**WHAT IS REQUIRED**.
Return the line that has "Where should I" and all lines below it through the last, exactly as they stand; omit pictures.

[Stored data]
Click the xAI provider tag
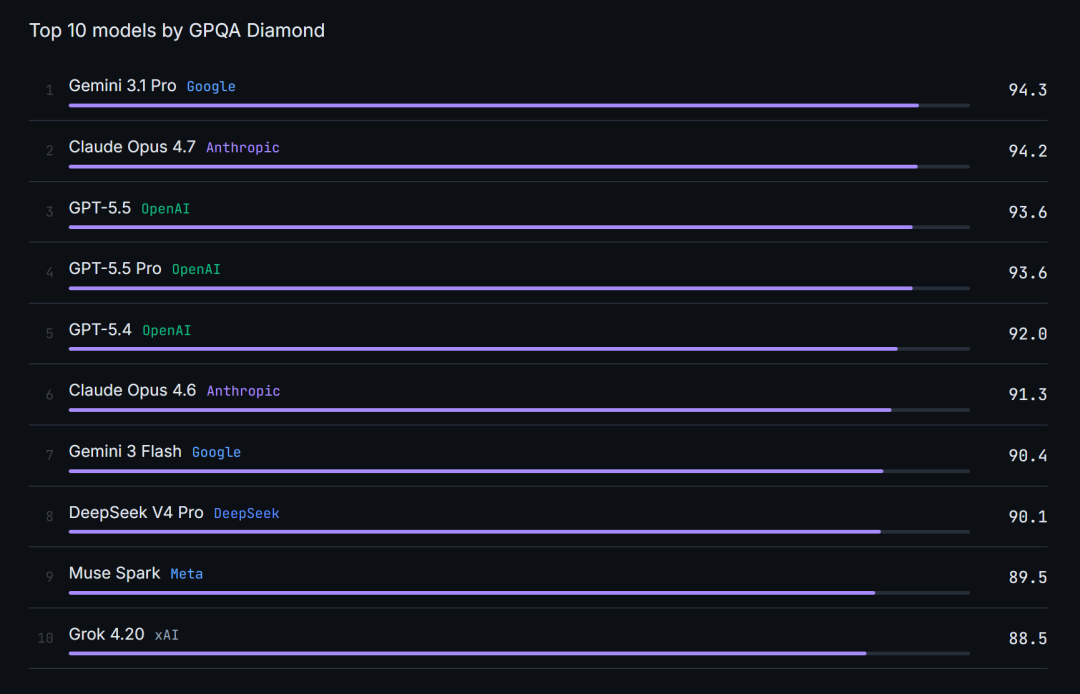 coord(167,635)
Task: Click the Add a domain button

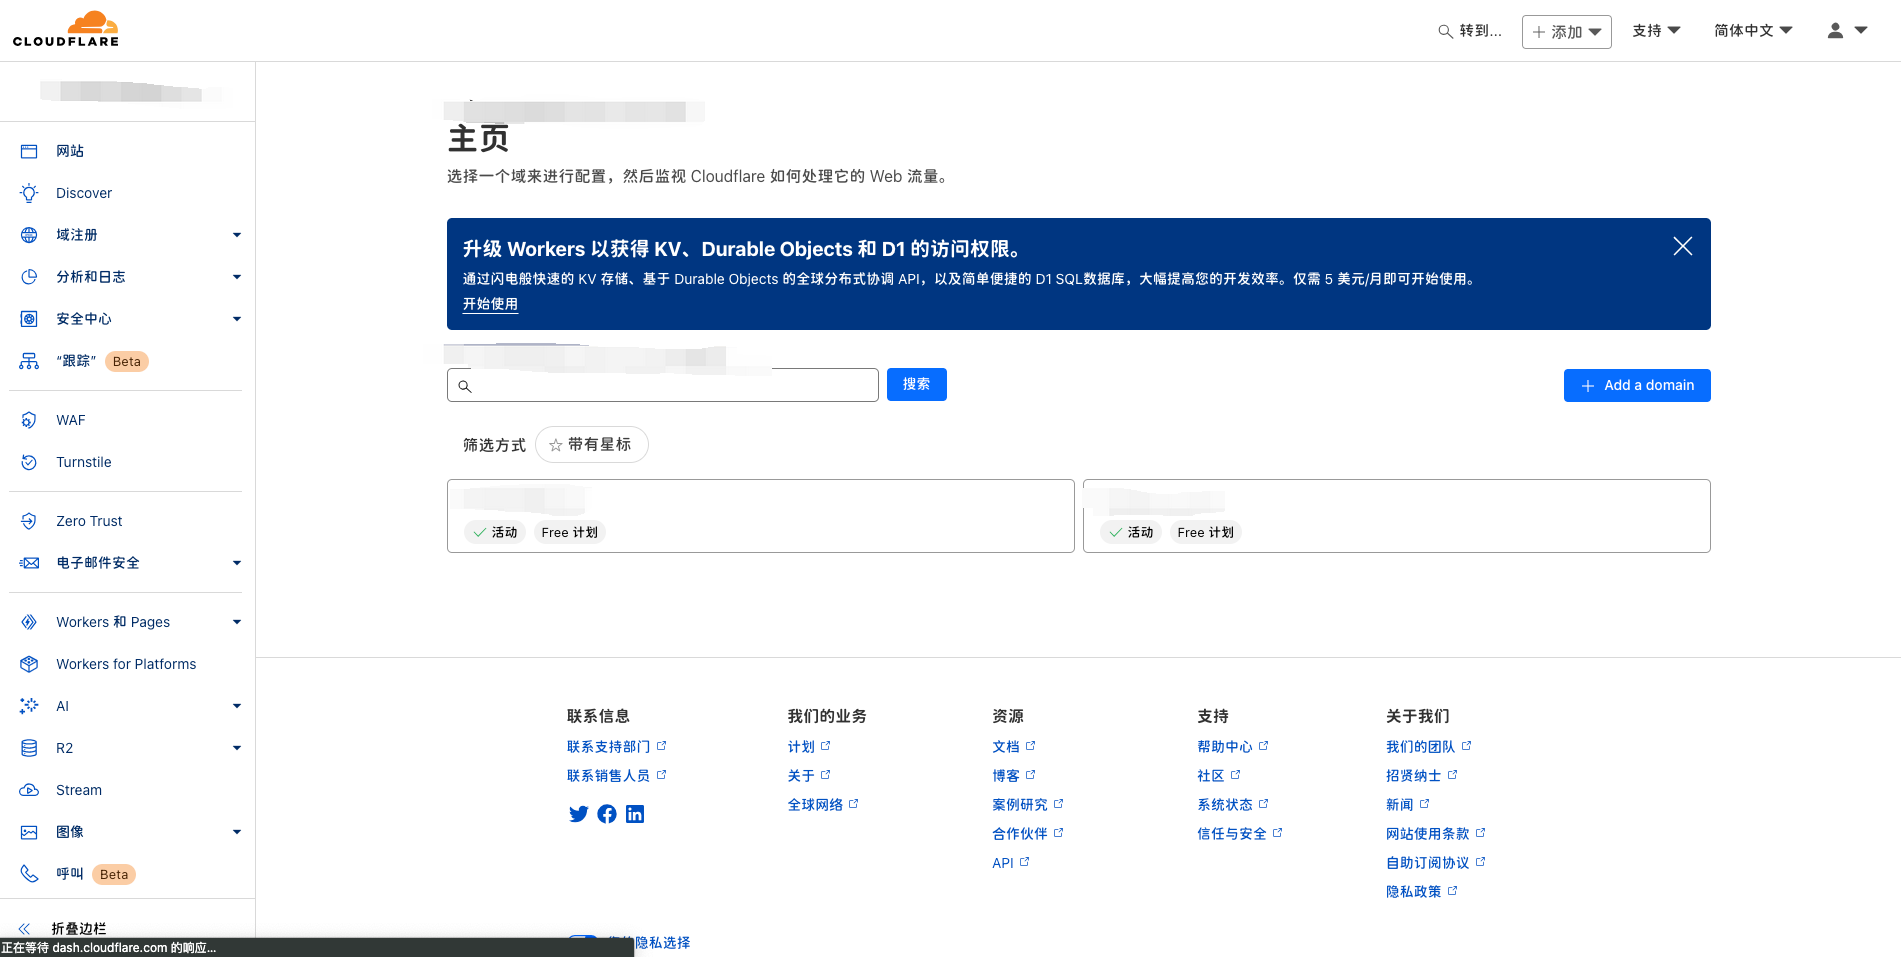Action: (1636, 386)
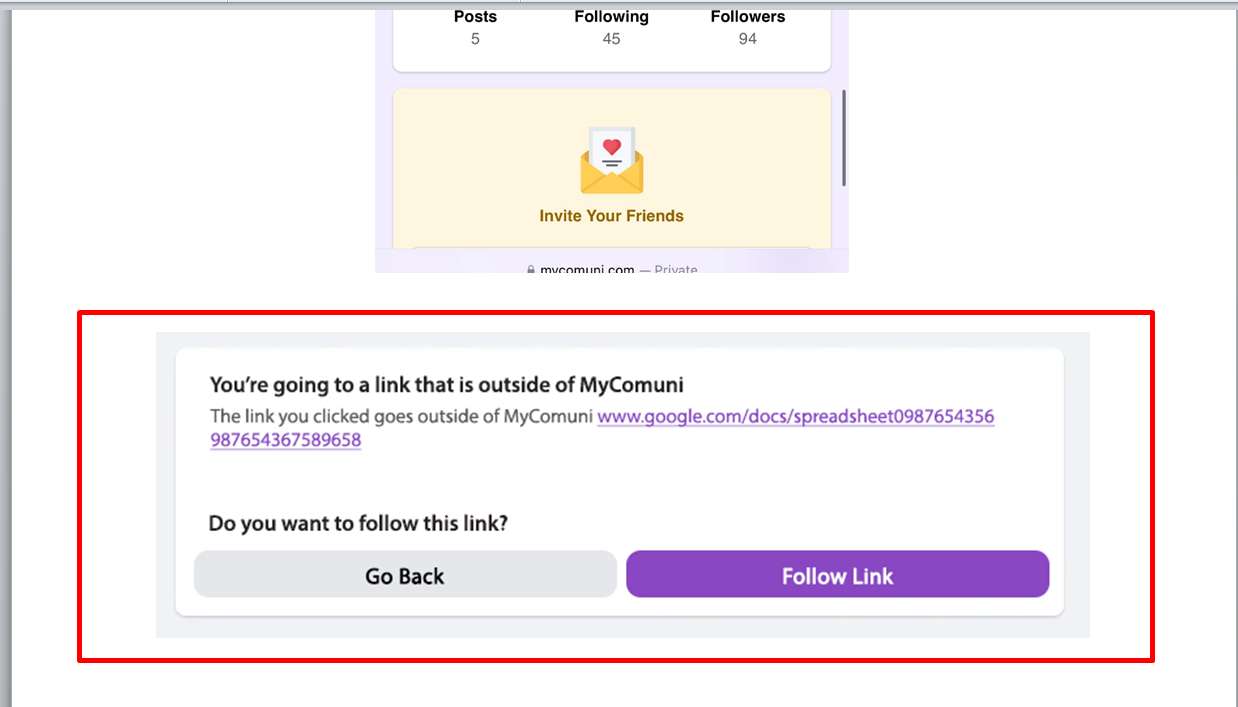Viewport: 1238px width, 707px height.
Task: Open the Following list stat
Action: [x=611, y=27]
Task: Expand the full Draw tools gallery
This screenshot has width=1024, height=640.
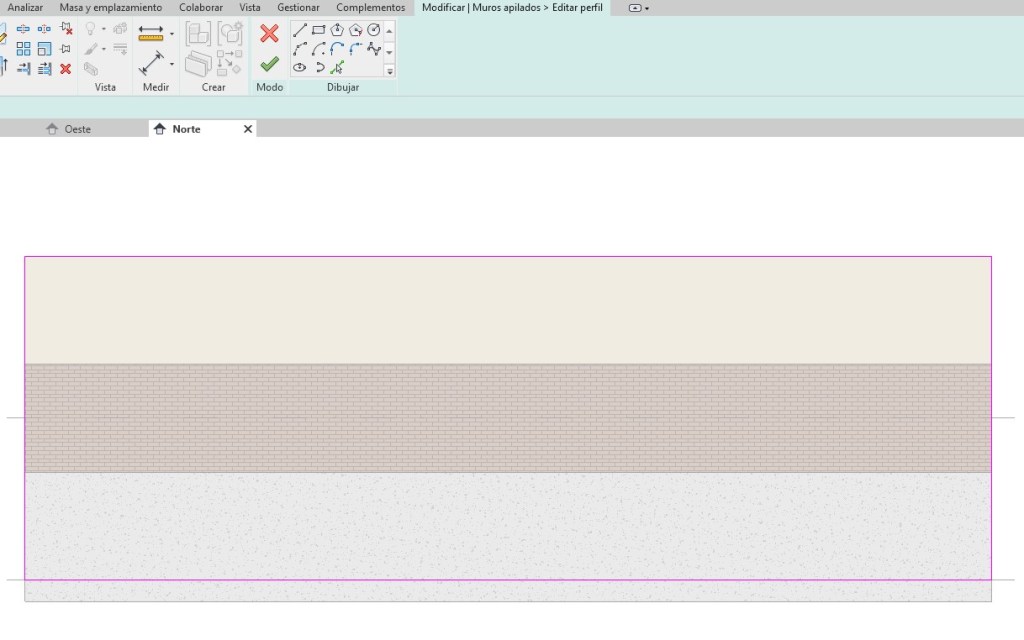Action: click(390, 71)
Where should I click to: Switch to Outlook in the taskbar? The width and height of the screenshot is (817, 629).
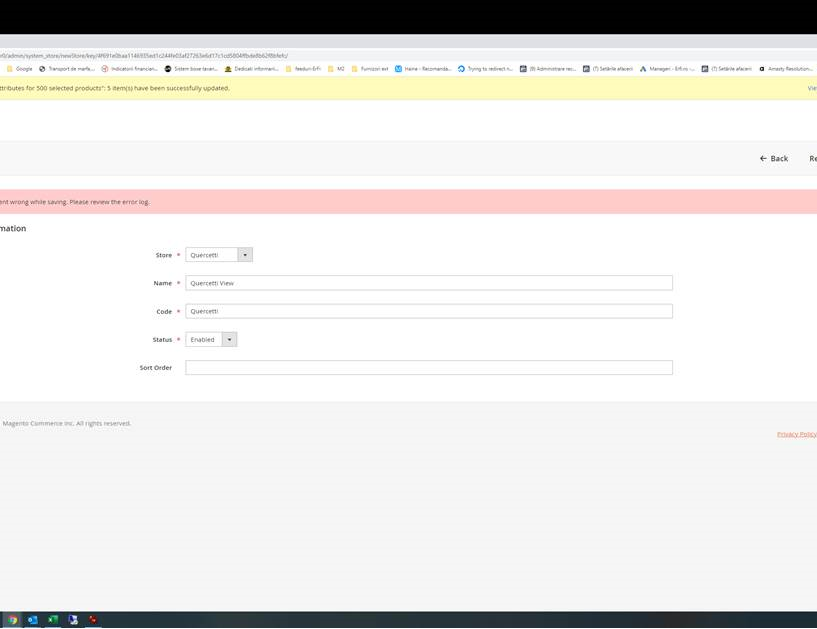pos(33,620)
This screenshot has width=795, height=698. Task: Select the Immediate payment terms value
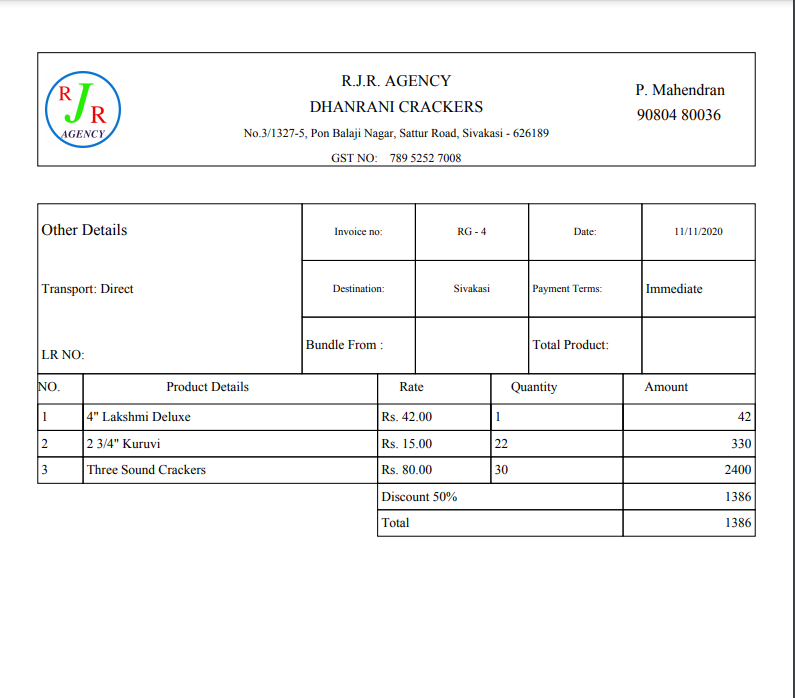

**TASK RESPONSE**.
Where should I click to: Switch to Outlook in the taskbar? The width and height of the screenshot is (817, 629).
pos(33,620)
This screenshot has width=795, height=698. Task: Select the Immediate payment terms value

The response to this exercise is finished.